As much as I am disappointed in the goings on in Washington, I felt that the interest from Congresswoman Walorski was refreshing and was a counterpoint to the disinterest from those that bothered to come.

For those interested, I’ll share my three questions:

  1. That very day I had met with a representative from HUD out of the Indianapolis office to inspect a project of ours.  She informed us that following up on the move to Chicago on all Indiana decisions last year, this year they are talking about closing the entire multifamily section in Indianapolis and relocating those people to either Detroit or Chicago.  This when the Indianapolis HUD office is receiving #1 ratings for productivity.  I posed this question to Congresswoman Walorski with the example question of how projects in Evansville, Indiana can hope to be adequately served by a HUD office in Detroit, Michigan?  This is one question that she didn’t have an answer for and said she would get back to me.

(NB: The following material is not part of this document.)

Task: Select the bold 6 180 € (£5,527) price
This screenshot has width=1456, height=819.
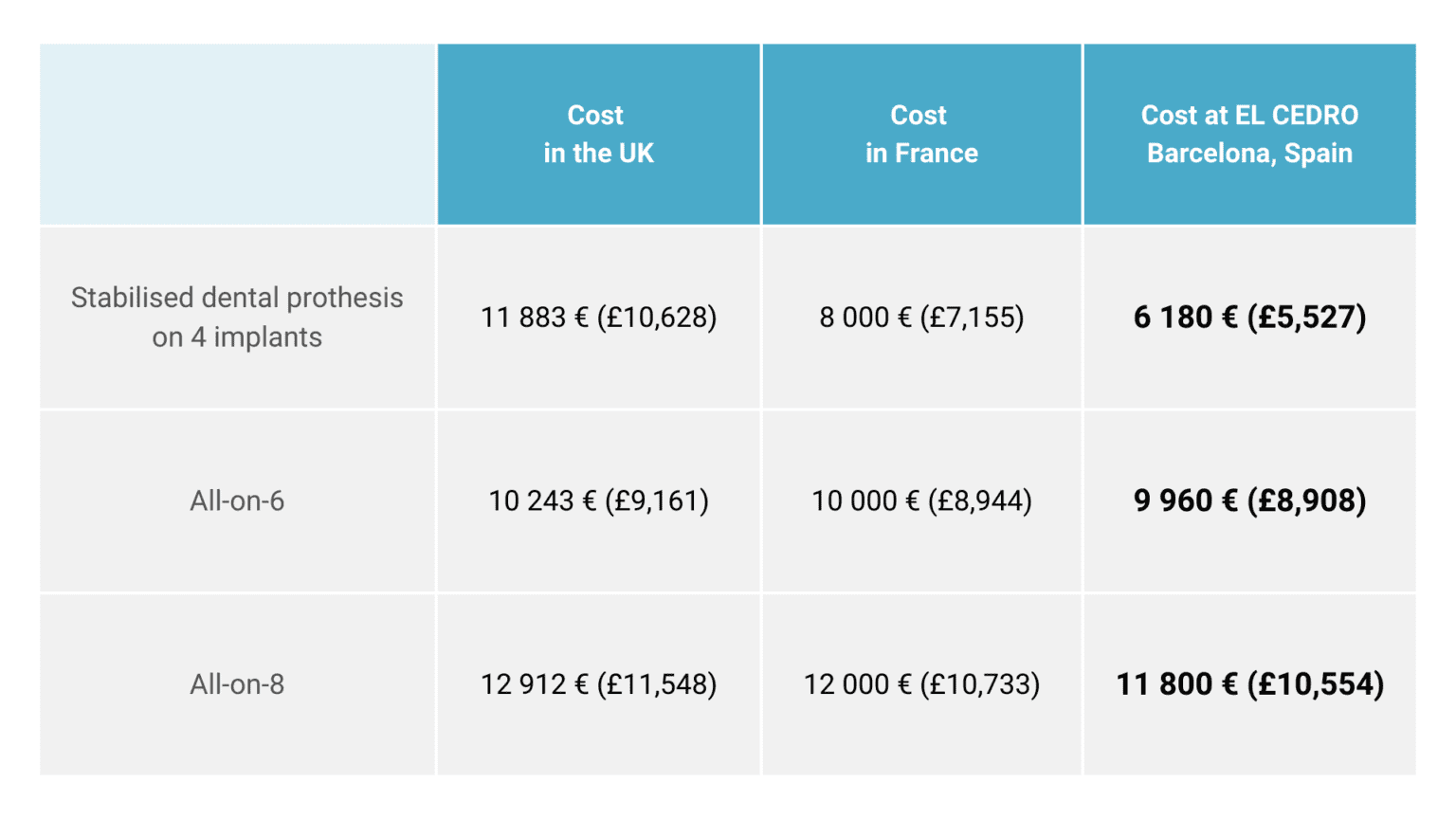Action: [1249, 318]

  2. I questioned the difficulty Marshall County and Plymouth are having getting the Metronet in place.  One of the stumbling blocks has been getting permission for the conduit to be placed in the right of way of US 31 while it was under construction.  This seems like a no-brainer and was actually in the budget, but eventually got cut.  This was a follow up on the question I asked her in January and it was obvious in her response that she had looked into it.  For political reasons she asked that it not be published so I will not go into her response here, but I was very encouraged by her interest.
  3. Number three was questioning the Affordable Care Act.  While I think all industries are struggling to know what to do, I feel like the construction industry is one with some of the larger challenges.  Currently there is no guidance on what is going to happen but, despite that, it is scheduled to happen on January 1, 2014.  How am I supposed to bid projects that will run past that time when I have no guidance on what my costs will be?  Add to that the fact that I have attended multiple meetings to try and learn what is going on with little success.  Despite that, I have been one of only one or two contractors in the room.  If my competition ignores this issue and does not include money to cover it they will probably be in trouble, but they will still get the job.  If I put money in to cover it, I would be okay if I got the job, but I won’t get the job.  This feels like a Catch-22 nightmare that has been created and dropped on the shoulders of the American public with no means of coping with it.